Engineering Contradictions & Design Principles
Engineering Contradiction Analysis
1Ease of operation
If manual procedures are used to integrate new hardware into the fabric, then flexibility in handling diverse hardware configurations is maintained, but the process becomes time-consuming and inconsistent
Solution Approach 1:
The system performs self-discovery of hardware topology and self-validation against templates, eliminating the need for manual configuration while maintaining consistency. The automated bootstrap process allows the fabric controller to independently integrate new hardware without human intervention.
Solution Approach 2:
Hardware topology templates are pre-defined with expected configurations.
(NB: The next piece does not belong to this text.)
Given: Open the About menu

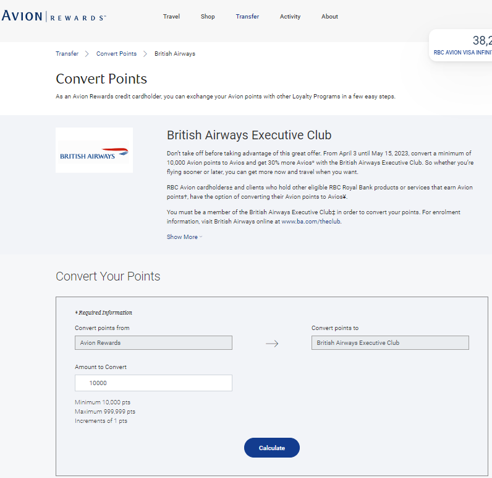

Before actual hardware integration, the system validates the physical topology against these pre-established templates, ensuring consistency while accelerating the integration process.
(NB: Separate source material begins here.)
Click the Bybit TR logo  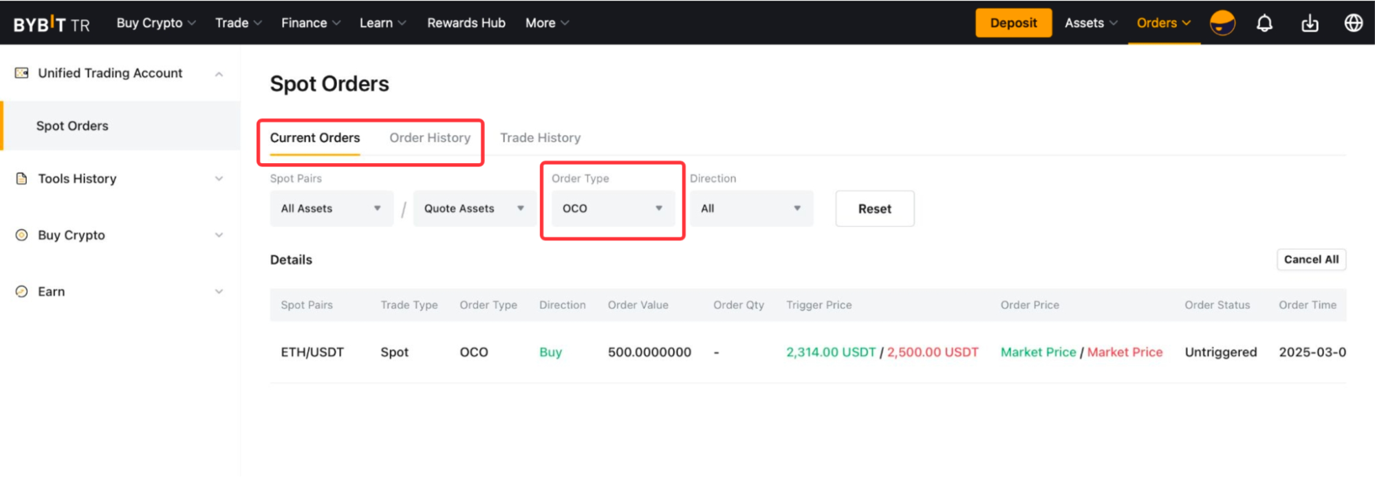click(52, 24)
2Adaptability or versatility
If manual configuration steps are performed, then adaptability to different hardware scenarios is achieved, but service interruptions increase due to human error
Solution Approach 1:
The system continuously monitors and validates the physical topology of integrated hardware against expected configurations. This feedback mechanism detects deviations early, preventing service interruptions caused by misconfigurations while maintaining adaptability through automated correction.
Solution Approach 2:
The validation process checks hardware topology against templates before full integration into the fabric. This preliminary verification cushions against potential errors, preventing service interruptions before they occur.
3Productivity
If automated bootstrap process is implemented, then expansion efficiency and consistency are improved, but system complexity increases
Solution Approach 1:
The automated bootstrap process is divided into distinct phases: discovery, validation, and integration. Each phase handles specific tasks independently, managing complexity through modular design while maintaining high automation efficiency.
Solution Approach 2:
Hardware topology templates serve as intermediaries between the automated bootstrap process and actual hardware configurations. These templates simplify the automation logic by providing predefined expectations, reducing the complexity of the validation process.
4Reliability
If comprehensive hardware validation is performed, then integration reliability is improved, but the time required for each integration step increases
Solution Approach 1:
The validation process focuses on critical topology elements defined in templates rather than exhaustive checking of all hardware parameters. This partial validation approach maintains high reliability for essential integration aspects while reducing overall validation time.
Data Source
AI summary
Methods, systems, and computer-readable media for automatically configuring an inventory of hardware to interact seamlessly with a cloud-computing fabric of a data center are provided. Initially, hardware devices within the hardware inventory are located by sending and receiving communications to network devices via serial-based connections and network-based connections, respectively. Information collected during hardware-device location is cross-referenced against a template file for purposes of validation. This information is also employed to generate an infrastructure state of the hardware inventory. The infrastructure state is shared with a controller of the fabric to integrate the hardware inventory therein. Upon integration, services and security measures are provisioned on the hardware inventory, which is designated as a fabric-computing cluster of the data center in order to extend reachability of the fabric, while distributed services are deployed and enabled on available portions of the hardware inventory, which are managed by the fabric controller.